Buddha is famous for advocating meditation as an avenue to enlightenment, but all true spiritual traditions teach that happiness (or at least an end to suffering) is found within. Analects 15:20 quotes Confucius as saying “The Superior Man seeks within himself. The inferior man seeks within others.” The Tao Te Ching, likewise, is replete with admonitions to find satisfaction in everyday life and not to strive for it.

Looking within is the secret to ending suffering. From society’s perspective, however, a dilemma lies therein.

In our society, the most important thing of all is money, and getting money requires jobs. In order for a job to exist, there has to be demand for goods and services. This demand comes from only one place: human dissatisfaction. Without human suffering, there could not be money. Therefore there must be human suffering.

Many people have never comprehended the fact that other people exist, and that they are conscious, and that this consciousness suffers just like one’s own does. These people act as if the world was a virtual reality game that only they were playing, and everyone else was just an NPC. In life they are as hungry ghosts, their insatiable appetites causing them to lurch from one instinct-fueled lust to the next.

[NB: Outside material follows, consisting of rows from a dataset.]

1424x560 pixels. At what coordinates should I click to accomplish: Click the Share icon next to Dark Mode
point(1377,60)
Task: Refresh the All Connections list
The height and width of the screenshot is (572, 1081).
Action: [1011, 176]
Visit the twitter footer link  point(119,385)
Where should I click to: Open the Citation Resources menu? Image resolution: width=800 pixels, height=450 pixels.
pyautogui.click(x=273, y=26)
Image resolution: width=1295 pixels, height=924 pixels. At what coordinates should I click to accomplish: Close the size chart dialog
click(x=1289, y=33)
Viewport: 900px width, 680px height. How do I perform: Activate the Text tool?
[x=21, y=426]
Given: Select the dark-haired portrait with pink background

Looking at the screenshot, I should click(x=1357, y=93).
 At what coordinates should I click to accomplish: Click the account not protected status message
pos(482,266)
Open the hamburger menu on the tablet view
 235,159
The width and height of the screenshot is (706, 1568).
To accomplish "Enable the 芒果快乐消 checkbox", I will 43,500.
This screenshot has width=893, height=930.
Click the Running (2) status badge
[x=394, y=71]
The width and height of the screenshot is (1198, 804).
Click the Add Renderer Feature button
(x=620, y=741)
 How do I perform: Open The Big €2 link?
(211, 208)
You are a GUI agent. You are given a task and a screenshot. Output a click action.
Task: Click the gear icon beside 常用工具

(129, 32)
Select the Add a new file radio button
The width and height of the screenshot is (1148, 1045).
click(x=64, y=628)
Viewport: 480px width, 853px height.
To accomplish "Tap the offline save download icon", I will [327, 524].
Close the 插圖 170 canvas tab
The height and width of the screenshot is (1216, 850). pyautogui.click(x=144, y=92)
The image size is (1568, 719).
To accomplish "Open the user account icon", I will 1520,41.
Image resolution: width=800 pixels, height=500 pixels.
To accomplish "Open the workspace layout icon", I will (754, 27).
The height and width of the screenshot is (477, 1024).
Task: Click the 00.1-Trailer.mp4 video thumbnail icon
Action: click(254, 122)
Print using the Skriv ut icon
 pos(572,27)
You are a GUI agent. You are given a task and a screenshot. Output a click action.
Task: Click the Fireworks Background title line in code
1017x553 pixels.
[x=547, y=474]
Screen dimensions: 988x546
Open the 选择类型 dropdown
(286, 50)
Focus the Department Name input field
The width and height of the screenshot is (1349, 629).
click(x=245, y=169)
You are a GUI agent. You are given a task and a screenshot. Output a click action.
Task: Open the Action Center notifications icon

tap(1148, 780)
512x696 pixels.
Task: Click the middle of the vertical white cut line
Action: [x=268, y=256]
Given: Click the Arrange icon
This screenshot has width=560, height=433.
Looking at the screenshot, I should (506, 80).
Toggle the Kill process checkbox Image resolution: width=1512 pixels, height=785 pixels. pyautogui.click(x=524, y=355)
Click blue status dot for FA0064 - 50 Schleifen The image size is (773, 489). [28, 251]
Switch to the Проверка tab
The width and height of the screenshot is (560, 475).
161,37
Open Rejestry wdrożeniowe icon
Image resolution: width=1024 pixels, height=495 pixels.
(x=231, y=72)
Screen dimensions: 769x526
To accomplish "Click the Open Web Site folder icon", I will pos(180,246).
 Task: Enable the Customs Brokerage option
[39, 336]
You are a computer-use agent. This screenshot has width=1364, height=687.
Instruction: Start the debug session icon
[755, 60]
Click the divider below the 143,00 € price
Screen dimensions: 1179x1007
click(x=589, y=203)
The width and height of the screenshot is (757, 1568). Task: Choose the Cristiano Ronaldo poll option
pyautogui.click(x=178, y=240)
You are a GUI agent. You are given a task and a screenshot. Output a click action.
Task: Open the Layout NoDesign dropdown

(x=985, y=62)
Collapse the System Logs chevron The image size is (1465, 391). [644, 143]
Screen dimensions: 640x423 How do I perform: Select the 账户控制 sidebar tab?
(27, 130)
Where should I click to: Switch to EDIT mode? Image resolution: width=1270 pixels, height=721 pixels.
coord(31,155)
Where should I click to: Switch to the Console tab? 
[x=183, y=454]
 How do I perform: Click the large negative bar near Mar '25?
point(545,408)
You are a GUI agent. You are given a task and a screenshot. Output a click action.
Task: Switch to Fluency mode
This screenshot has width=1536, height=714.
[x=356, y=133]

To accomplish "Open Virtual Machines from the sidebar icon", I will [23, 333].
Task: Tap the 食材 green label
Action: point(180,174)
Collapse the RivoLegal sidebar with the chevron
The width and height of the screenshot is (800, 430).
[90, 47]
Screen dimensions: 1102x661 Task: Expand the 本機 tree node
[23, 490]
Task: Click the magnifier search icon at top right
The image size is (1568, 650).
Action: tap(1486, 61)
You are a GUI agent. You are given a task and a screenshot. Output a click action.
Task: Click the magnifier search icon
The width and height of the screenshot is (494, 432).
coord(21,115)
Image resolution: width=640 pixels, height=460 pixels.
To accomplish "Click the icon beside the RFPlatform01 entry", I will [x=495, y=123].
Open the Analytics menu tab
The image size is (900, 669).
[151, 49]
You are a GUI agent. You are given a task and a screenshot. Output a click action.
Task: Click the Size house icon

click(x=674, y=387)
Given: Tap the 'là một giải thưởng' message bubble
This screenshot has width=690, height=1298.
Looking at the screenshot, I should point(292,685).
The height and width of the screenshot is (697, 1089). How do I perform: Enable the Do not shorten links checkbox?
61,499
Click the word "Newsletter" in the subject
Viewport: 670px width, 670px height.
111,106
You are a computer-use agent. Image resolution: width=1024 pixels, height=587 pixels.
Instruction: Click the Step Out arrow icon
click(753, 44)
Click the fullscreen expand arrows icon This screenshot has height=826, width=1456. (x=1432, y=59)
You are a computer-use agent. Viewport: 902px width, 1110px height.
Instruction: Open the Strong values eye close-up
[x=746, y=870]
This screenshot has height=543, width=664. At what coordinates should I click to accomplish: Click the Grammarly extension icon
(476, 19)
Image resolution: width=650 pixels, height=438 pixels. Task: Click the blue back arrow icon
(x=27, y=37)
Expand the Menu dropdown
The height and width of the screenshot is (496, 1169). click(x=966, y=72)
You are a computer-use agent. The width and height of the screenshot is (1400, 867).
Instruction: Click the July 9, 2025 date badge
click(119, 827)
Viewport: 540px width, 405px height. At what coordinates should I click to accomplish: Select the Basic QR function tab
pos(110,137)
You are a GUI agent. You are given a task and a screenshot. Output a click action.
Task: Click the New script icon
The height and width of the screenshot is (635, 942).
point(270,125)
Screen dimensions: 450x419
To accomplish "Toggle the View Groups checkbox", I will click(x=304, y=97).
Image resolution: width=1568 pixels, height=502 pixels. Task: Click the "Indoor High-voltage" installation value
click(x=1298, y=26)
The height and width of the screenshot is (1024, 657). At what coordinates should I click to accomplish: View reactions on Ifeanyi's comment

In our culture, the dissatisfaction of these unfortunates has been channelled towards buying stuff. New clothes, new cars, new toys, new foods – and all of it greases the wheels of commerce. Consumerism is therefore powered by this dissatisfaction, by suffering. It follows that anything that stops people consuming is bad.

Spirituality, though, tends to have a profound effect on people’s consumption habits. Once a person starts to look within, they start asking questions like: did that most recent purchase really increase my happiness? Or did I get more happiness from the chance social encounter I had in town last week? Once a person starts thinking like this, their lives start to change profoundly.

When a person becomes skilled at meditation, it’s easy for them to feel a more powerful sense of satisfaction from meditating than from buying new stuff. Meditating is the ultimate activity in many ways, and one of the main ways is that it is anti-consumerist. The dissatisfaction that people feel in everyday life is assuaged by meditation. So people who are into meditating are seldom the same people who line up overnight for the next iPhone release.

It follows from all of this that the engine of consumerism runs on godlessness. The further a person is from God, they more they suffer, and the more they suffer the greater the volume of goods and services they consume. The ruthless logic of the markets has led to a horrific outcome: genuine spirituality has deliberately been attacked in order to power the capitalist machine.

People with genuine spiritual insight have been persecuted for thousands of years, but this has intensified in recent centuries according to the demands of capitalism. Witches have been burned at the stake and hippies – their cultural descendants – have also been attacked. True spiritual sacraments such as cannabis and psilocybin have been criminalised, those who grow or gather them locked in cages.

Worse, false spiritual traditions have been promoted to distract people from the true ones that would help them. There are hundreds of different Christian churches who teach that wealth is evidence of God’s grace, and hundreds of millions of other Abrahamists who mutilate the genitals of their children, persecute homosexuals and who consider women and non-believers to be subhumans.

This combination has obliterated the spiritual wealth of the masses. In doing so, however, it has caused the material wealth of the elites to overflow. Thus, it is perpetuated. Spirituality is bad for the economy, and that’s why it’s been suppressed.

We can hope that, in the coming years, the economy will be considered less important, and human suffering more important. At the least, we can hope that it will be remembered that the economy is a means for ending human suffering, and that human suffering is not a fuel that should power the economy.